Sleeping in the same bed as a baby and wondering why no-one has a good night's sleep springs to mind.
Whereas for us, sleeping in the same bed and being child led about routines is where we all started to get a good night's sleep.

What I think this internet age has given us is a much more diverse pool of options. We could shop around and find options that worked for our family. When my grandparents were parenting they pretty much did the same as their parents and everyone else in the village because that was the only source of advice, so anything else was seen as doing it wrong. But someone living in Germany or Japan or even the next county was probably doing something different. Whereas I parent radically differently from the people next door, and my children could easily choose radically different options again even if the menu of choices on offer has moved on not at all from today. And there's nothing wrong with that. I hope that local diversity may make it easier for us to accept our children's different choices than previous generations may have found it. Though the intolerance of any one else's making different choices I sometimes see on MN... Maybe not.
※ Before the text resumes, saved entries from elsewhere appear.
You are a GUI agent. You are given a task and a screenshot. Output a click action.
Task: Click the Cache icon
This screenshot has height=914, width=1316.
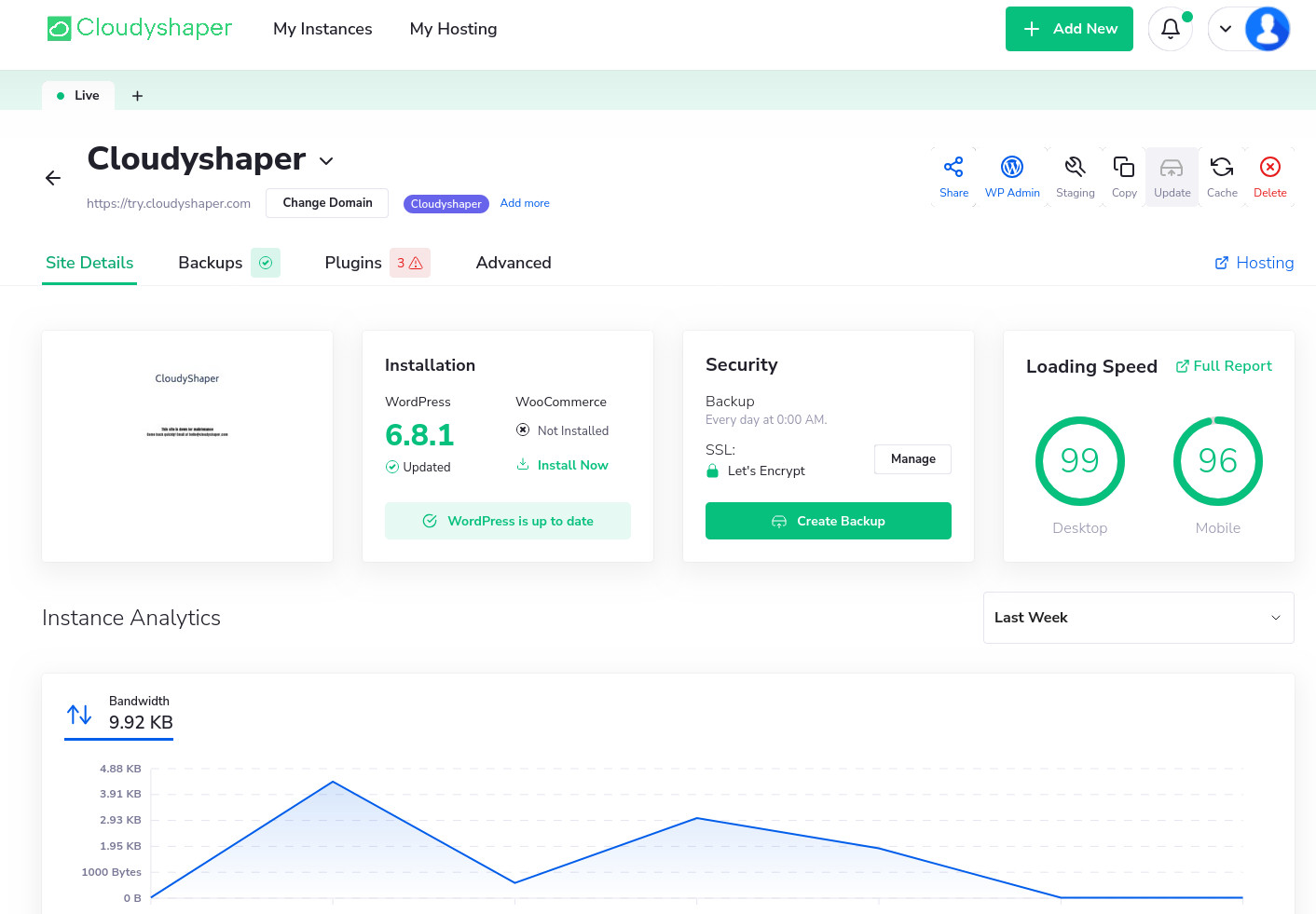click(1222, 176)
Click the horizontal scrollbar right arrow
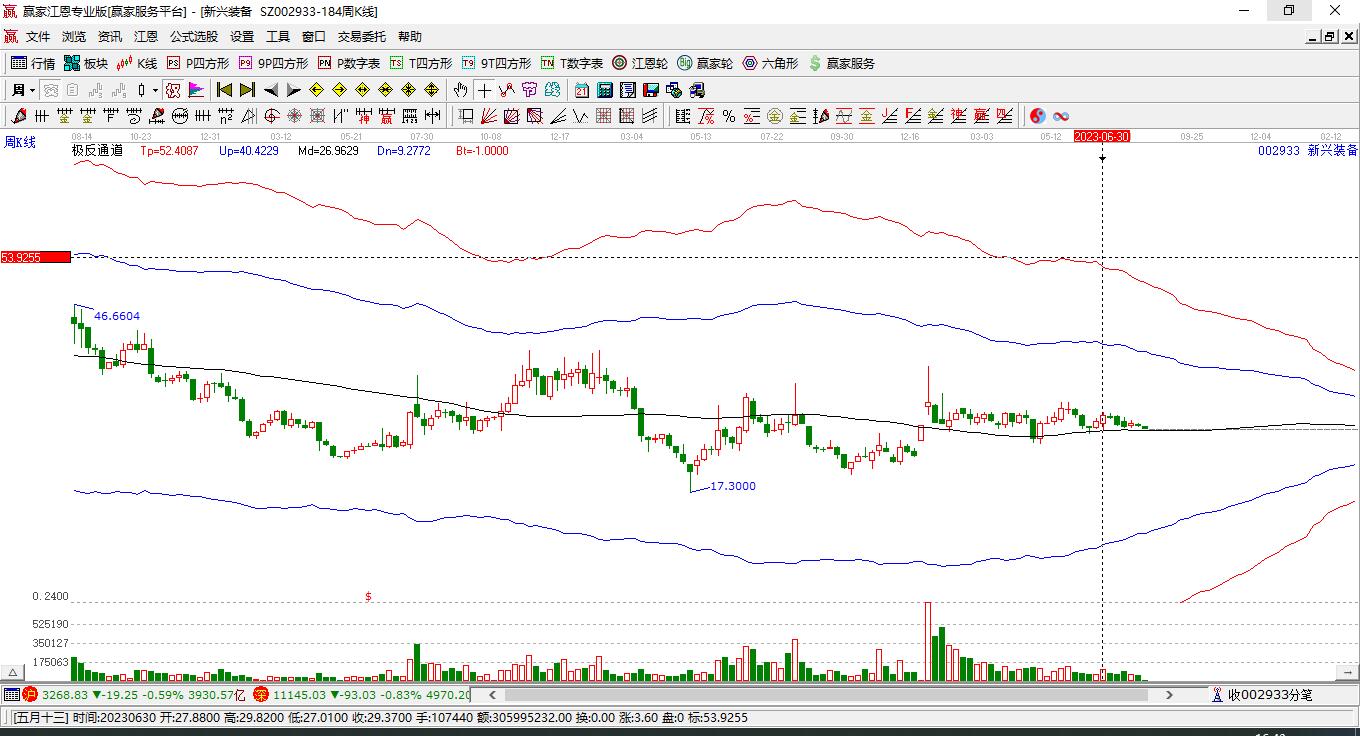This screenshot has width=1360, height=736. tap(1169, 694)
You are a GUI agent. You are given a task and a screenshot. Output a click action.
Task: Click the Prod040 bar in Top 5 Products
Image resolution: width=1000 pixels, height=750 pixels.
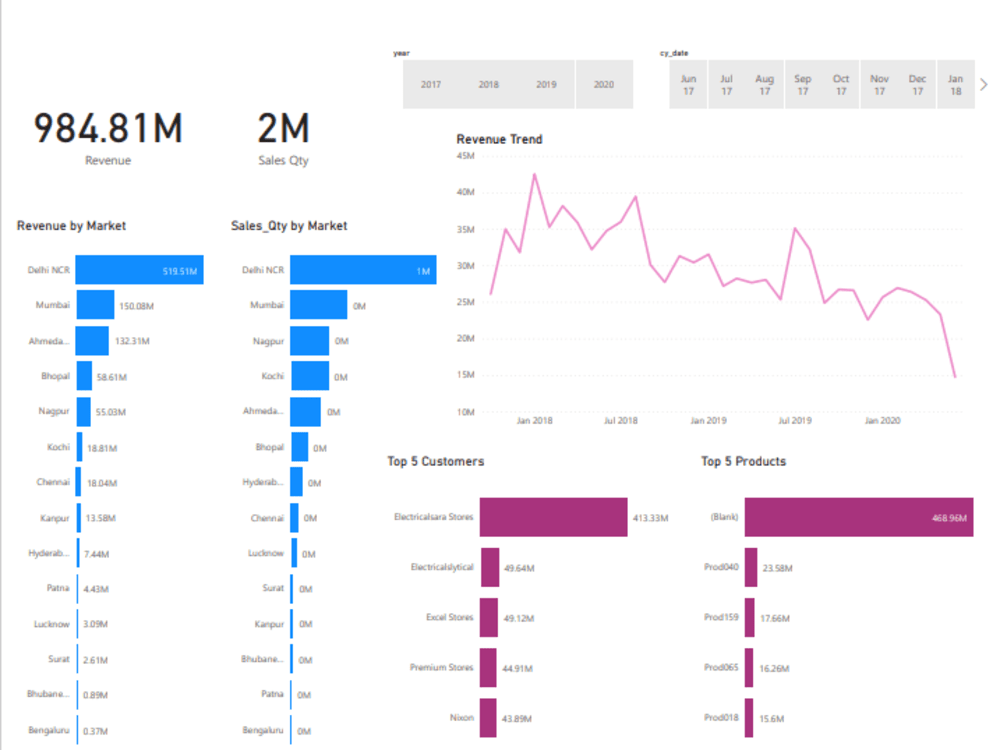[750, 567]
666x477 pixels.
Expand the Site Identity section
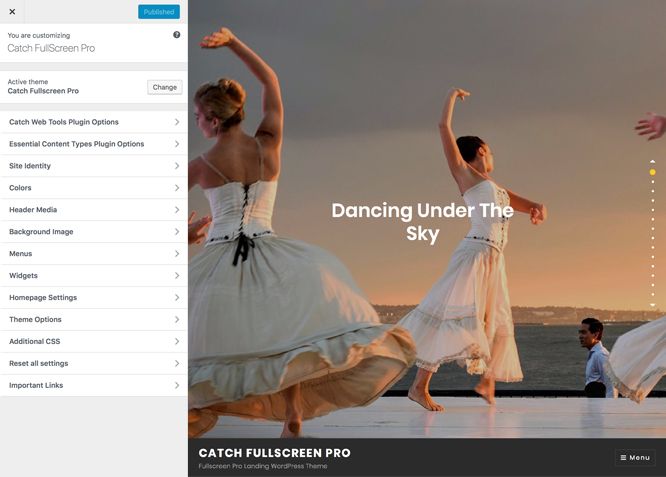coord(93,166)
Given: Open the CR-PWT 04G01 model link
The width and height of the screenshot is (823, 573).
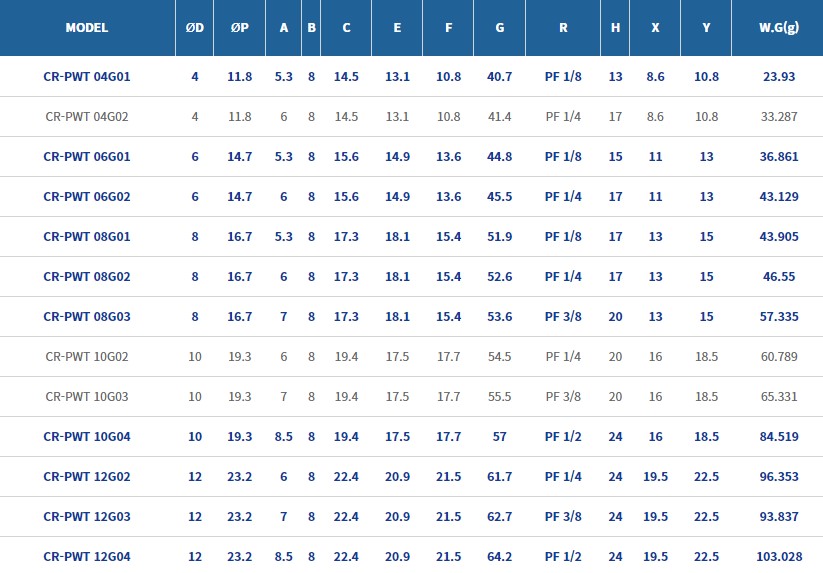Looking at the screenshot, I should click(x=87, y=77).
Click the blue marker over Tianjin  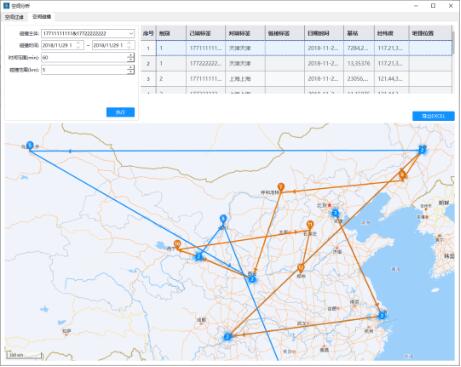coord(335,213)
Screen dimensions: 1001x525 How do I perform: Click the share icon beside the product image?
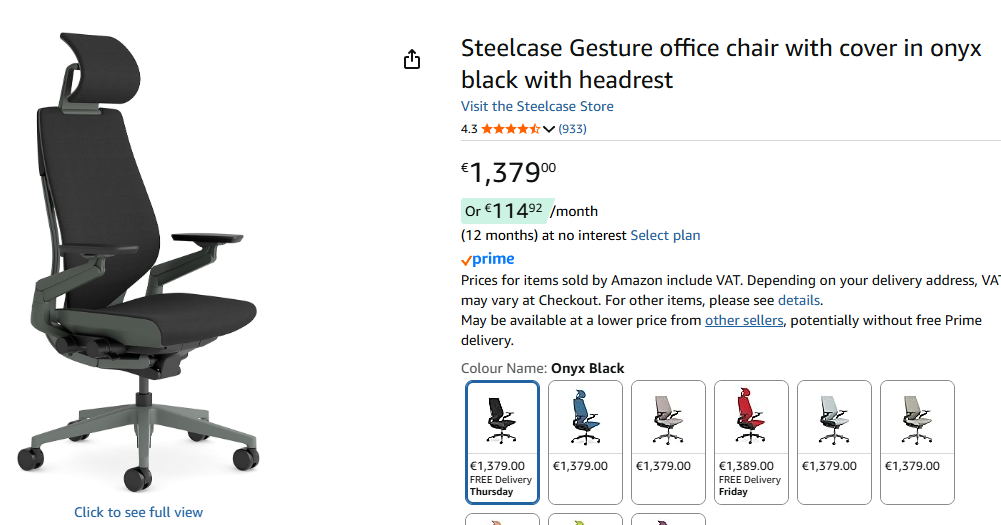point(412,60)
Having said which, both parents and MIL have been fab about finding out how we wanted to do things and going along with it. But they're a little bit awesome generally.

Buthewasstillhungry · 14/08/2017 18:53

Yes!
I always want to tell DF that I have (had to) spend thousands of pounds on therapy for most of my adult life because of the 'adequate' parenting I received.

kittytom · 14/08/2017 18:59

My parents have never said this, and never comment on my parenting even when I am being a crap parent and they are probably itching to! They have occasionally said "we didn't have car seats" or whatever, but only to put things into perspective or because I am interested in knowing what things were like for them, not to criticise.

DotForShort · 14/08/2017 19:01

Meh. I imagine many current parents of young children will say exactly the same thing when they have grandchildren. 'Twas ever thus.

And I certainly don't think that today's parents are automatically better than those of previous generations. Some widespread trends and habits strike me as misguided at best, damaging at worst. Obviously, I don't mean carseats or vaccinations and the like. I am thinking rather of helicopter parents, over-scheduled children, the nearly ubiquitous use of screen time even for the very young, the rise in obesity among children, etc.

Underparmummy · 15/08/2017 10:24

So, again, not talking about feeding/sleeping/car seats etc, why do we all thing that (within the normal realms of kept healthy and loved) we are all so responsible for our children's personality and mental health and that our parents are responsible for ours?

I get very confused by people who take their kids achievements and qualities to mean something about themselves and their parenting. We should not be looking to build our own esteem through our children I'm very h o.

catkind · 15/08/2017 10:41

Well it's environment or genetics underpar, and theories of inherited ability are ime not popular on MN. I prefer to hold my kids responsible for their own achievements or lack thereof, too much responsibility for me. I'd be quite happy with kept them alive and me sane.

But I think most of the comments of the type OP talks about are about carseats and feeding and stuff.